Task details
Please restate each entry exactly, without skipping any.

▽

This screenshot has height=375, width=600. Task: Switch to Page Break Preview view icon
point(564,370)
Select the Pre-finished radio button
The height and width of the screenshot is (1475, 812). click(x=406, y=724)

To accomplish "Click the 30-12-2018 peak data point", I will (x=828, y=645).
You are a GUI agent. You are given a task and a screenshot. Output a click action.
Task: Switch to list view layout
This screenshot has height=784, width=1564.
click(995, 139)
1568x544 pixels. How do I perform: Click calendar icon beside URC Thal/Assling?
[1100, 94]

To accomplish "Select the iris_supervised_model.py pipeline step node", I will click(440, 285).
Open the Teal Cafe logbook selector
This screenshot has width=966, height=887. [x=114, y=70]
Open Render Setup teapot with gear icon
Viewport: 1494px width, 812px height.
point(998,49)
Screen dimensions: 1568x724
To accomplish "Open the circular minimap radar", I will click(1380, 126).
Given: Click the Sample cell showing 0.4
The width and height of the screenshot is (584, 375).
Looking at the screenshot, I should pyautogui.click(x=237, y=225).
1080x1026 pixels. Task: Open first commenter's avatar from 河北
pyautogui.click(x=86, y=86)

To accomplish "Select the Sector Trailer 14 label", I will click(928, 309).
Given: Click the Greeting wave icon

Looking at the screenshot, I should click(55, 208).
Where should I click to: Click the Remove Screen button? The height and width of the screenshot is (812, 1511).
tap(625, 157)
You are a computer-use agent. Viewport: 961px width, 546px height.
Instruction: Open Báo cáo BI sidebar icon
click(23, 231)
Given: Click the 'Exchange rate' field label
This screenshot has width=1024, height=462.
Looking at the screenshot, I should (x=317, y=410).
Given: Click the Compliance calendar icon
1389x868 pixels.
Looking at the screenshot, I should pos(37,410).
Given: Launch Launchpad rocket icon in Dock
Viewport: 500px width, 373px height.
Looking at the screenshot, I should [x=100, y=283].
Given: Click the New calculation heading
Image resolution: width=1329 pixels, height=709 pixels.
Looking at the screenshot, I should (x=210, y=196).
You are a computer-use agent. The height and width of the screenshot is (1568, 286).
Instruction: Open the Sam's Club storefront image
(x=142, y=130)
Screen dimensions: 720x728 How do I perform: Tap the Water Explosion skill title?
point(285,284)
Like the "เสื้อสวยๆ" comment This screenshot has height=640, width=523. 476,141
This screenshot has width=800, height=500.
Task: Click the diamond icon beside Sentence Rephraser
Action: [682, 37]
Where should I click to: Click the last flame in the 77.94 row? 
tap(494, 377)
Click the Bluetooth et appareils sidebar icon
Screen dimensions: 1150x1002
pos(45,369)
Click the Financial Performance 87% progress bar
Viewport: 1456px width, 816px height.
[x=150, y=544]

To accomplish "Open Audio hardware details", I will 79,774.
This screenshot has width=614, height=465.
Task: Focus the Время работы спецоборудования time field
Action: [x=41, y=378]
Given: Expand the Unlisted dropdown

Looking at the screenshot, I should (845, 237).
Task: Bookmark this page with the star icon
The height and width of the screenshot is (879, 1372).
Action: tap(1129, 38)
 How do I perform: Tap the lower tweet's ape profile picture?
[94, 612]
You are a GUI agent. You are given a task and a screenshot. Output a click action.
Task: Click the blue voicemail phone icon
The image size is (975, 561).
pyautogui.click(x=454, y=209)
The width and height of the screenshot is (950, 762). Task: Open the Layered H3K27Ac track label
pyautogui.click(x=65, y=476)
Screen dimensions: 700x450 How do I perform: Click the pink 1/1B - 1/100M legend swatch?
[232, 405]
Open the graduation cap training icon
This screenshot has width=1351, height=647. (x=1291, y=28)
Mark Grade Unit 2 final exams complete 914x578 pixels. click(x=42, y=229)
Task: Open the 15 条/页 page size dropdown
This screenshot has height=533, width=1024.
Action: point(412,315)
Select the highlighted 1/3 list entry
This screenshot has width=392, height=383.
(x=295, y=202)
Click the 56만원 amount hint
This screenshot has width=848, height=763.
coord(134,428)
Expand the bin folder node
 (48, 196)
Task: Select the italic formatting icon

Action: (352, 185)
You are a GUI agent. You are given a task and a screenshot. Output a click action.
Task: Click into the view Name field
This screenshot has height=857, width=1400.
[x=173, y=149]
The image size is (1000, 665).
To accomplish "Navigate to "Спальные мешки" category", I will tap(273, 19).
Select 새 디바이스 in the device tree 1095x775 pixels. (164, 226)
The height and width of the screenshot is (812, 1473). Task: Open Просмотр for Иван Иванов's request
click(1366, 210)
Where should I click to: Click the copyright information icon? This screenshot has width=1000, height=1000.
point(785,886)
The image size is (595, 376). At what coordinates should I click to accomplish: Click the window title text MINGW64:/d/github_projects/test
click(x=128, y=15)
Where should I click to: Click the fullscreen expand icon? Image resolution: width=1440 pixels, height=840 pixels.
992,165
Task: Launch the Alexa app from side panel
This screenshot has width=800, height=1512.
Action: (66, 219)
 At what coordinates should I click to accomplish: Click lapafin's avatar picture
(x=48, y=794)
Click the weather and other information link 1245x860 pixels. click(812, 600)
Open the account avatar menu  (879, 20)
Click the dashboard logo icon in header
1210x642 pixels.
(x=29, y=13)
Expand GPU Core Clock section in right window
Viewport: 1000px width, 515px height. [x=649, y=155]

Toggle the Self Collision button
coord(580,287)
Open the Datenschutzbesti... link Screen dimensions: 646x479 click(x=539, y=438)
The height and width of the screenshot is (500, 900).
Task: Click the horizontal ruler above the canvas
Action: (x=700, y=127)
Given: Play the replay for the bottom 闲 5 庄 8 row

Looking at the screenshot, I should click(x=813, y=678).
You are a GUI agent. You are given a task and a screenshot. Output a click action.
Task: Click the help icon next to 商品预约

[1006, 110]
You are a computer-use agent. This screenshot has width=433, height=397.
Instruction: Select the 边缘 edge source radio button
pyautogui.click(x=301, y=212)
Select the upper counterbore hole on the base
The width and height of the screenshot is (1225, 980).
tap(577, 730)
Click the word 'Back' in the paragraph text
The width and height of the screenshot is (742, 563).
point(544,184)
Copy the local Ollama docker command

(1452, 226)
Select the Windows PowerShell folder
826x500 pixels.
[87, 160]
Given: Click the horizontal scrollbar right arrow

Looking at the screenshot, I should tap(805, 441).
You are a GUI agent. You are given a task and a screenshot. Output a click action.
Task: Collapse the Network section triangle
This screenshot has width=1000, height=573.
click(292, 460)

△

Exercise output
This screenshot has height=375, width=600. Task: Switch to Page Break Preview view icon
point(564,370)
Select the Pre-finished radio button
The height and width of the screenshot is (1475, 812). click(x=406, y=724)

To accomplish "Click the 30-12-2018 peak data point", I will (x=828, y=645).
You are a GUI agent. You are given a task and a screenshot. Output a click action.
Task: Switch to list view layout
This screenshot has height=784, width=1564.
click(995, 139)
1568x544 pixels. How do I perform: Click calendar icon beside URC Thal/Assling?
[1100, 94]

To accomplish "Select the iris_supervised_model.py pipeline step node", I will click(440, 285).
Open the Teal Cafe logbook selector
This screenshot has width=966, height=887. [x=114, y=70]
Open Render Setup teapot with gear icon
Viewport: 1494px width, 812px height.
point(998,49)
Screen dimensions: 1568x724
To accomplish "Open the circular minimap radar", I will click(1380, 126).
Given: Click the Sample cell showing 0.4
The width and height of the screenshot is (584, 375).
Looking at the screenshot, I should pyautogui.click(x=237, y=225).
1080x1026 pixels. Task: Open first commenter's avatar from 河北
pyautogui.click(x=86, y=86)

To accomplish "Select the Sector Trailer 14 label", I will click(928, 309).
Given: Click the Greeting wave icon

Looking at the screenshot, I should click(55, 208).
Where should I click to: Click the Remove Screen button? The height and width of the screenshot is (812, 1511).
tap(625, 157)
You are a computer-use agent. Viewport: 961px width, 546px height.
Instruction: Open Báo cáo BI sidebar icon
click(23, 231)
Given: Click the 'Exchange rate' field label
This screenshot has width=1024, height=462.
Looking at the screenshot, I should (x=317, y=410).
Given: Click the Compliance calendar icon
1389x868 pixels.
Looking at the screenshot, I should pos(37,410).
Given: Launch Launchpad rocket icon in Dock
Viewport: 500px width, 373px height.
Looking at the screenshot, I should [x=100, y=283].
Given: Click the New calculation heading
Image resolution: width=1329 pixels, height=709 pixels.
Looking at the screenshot, I should (x=210, y=196).
You are a computer-use agent. The height and width of the screenshot is (1568, 286).
Instruction: Open the Sam's Club storefront image
(x=142, y=130)
Screen dimensions: 720x728 How do I perform: Tap the Water Explosion skill title?
point(285,284)
Like the "เสื้อสวยๆ" comment This screenshot has height=640, width=523. 476,141
This screenshot has width=800, height=500.
Task: Click the diamond icon beside Sentence Rephraser
Action: [682, 37]
Where should I click to: Click the last flame in the 77.94 row? 
tap(494, 377)
Click the Bluetooth et appareils sidebar icon
Screen dimensions: 1150x1002
pos(45,369)
Click the Financial Performance 87% progress bar
Viewport: 1456px width, 816px height.
[x=150, y=544]

To accomplish "Open Audio hardware details", I will 79,774.
This screenshot has width=614, height=465.
Task: Focus the Время работы спецоборудования time field
Action: [x=41, y=378]
Given: Expand the Unlisted dropdown

Looking at the screenshot, I should (845, 237).
Task: Bookmark this page with the star icon
The height and width of the screenshot is (879, 1372).
Action: tap(1129, 38)
 How do I perform: Tap the lower tweet's ape profile picture?
[94, 612]
You are a GUI agent. You are given a task and a screenshot. Output a click action.
Task: Click the blue voicemail phone icon
The image size is (975, 561).
pyautogui.click(x=454, y=209)
The width and height of the screenshot is (950, 762). Task: Open the Layered H3K27Ac track label
pyautogui.click(x=65, y=476)
Screen dimensions: 700x450 How do I perform: Click the pink 1/1B - 1/100M legend swatch?
[232, 405]
Open the graduation cap training icon
This screenshot has width=1351, height=647. (x=1291, y=28)
Mark Grade Unit 2 final exams complete 914x578 pixels. click(x=42, y=229)
Task: Open the 15 条/页 page size dropdown
This screenshot has height=533, width=1024.
Action: point(412,315)
Select the highlighted 1/3 list entry
This screenshot has width=392, height=383.
(x=295, y=202)
Click the 56만원 amount hint
This screenshot has width=848, height=763.
coord(134,428)
Expand the bin folder node
 (48, 196)
Task: Select the italic formatting icon

Action: (352, 185)
You are a GUI agent. You are given a task and a screenshot. Output a click action.
Task: Click into the view Name field
This screenshot has height=857, width=1400.
[x=173, y=149]
The image size is (1000, 665).
To accomplish "Navigate to "Спальные мешки" category", I will tap(273, 19).
Select 새 디바이스 in the device tree 1095x775 pixels. (164, 226)
The height and width of the screenshot is (812, 1473). Task: Open Просмотр for Иван Иванов's request
click(1366, 210)
Where should I click to: Click the copyright information icon? This screenshot has width=1000, height=1000.
point(785,886)
The image size is (595, 376). At what coordinates should I click to accomplish: Click the window title text MINGW64:/d/github_projects/test
click(x=128, y=15)
Where should I click to: Click the fullscreen expand icon? Image resolution: width=1440 pixels, height=840 pixels.
992,165
Task: Launch the Alexa app from side panel
This screenshot has width=800, height=1512.
Action: (66, 219)
 At what coordinates should I click to accomplish: Click lapafin's avatar picture
(x=48, y=794)
Click the weather and other information link 1245x860 pixels. click(812, 600)
Open the account avatar menu  (879, 20)
Click the dashboard logo icon in header
1210x642 pixels.
(x=29, y=13)
Expand GPU Core Clock section in right window
Viewport: 1000px width, 515px height. [x=649, y=155]

Toggle the Self Collision button
coord(580,287)
Open the Datenschutzbesti... link Screen dimensions: 646x479 click(x=539, y=438)
The height and width of the screenshot is (500, 900).
Task: Click the horizontal ruler above the canvas
Action: (x=700, y=127)
Given: Play the replay for the bottom 闲 5 庄 8 row

Looking at the screenshot, I should click(x=813, y=678).
You are a GUI agent. You are given a task and a screenshot. Output a click action.
Task: Click the help icon next to 商品预约

[1006, 110]
You are a computer-use agent. This screenshot has width=433, height=397.
Instruction: Select the 边缘 edge source radio button
pyautogui.click(x=301, y=212)
Select the upper counterbore hole on the base
The width and height of the screenshot is (1225, 980).
tap(577, 730)
Click the word 'Back' in the paragraph text
The width and height of the screenshot is (742, 563).
point(544,184)
Copy the local Ollama docker command

(1452, 226)
Select the Windows PowerShell folder
826x500 pixels.
[87, 160]
Given: Click the horizontal scrollbar right arrow

Looking at the screenshot, I should tap(805, 441).
You are a GUI agent. You are given a task and a screenshot. Output a click action.
Task: Collapse the Network section triangle
This screenshot has width=1000, height=573.
click(292, 460)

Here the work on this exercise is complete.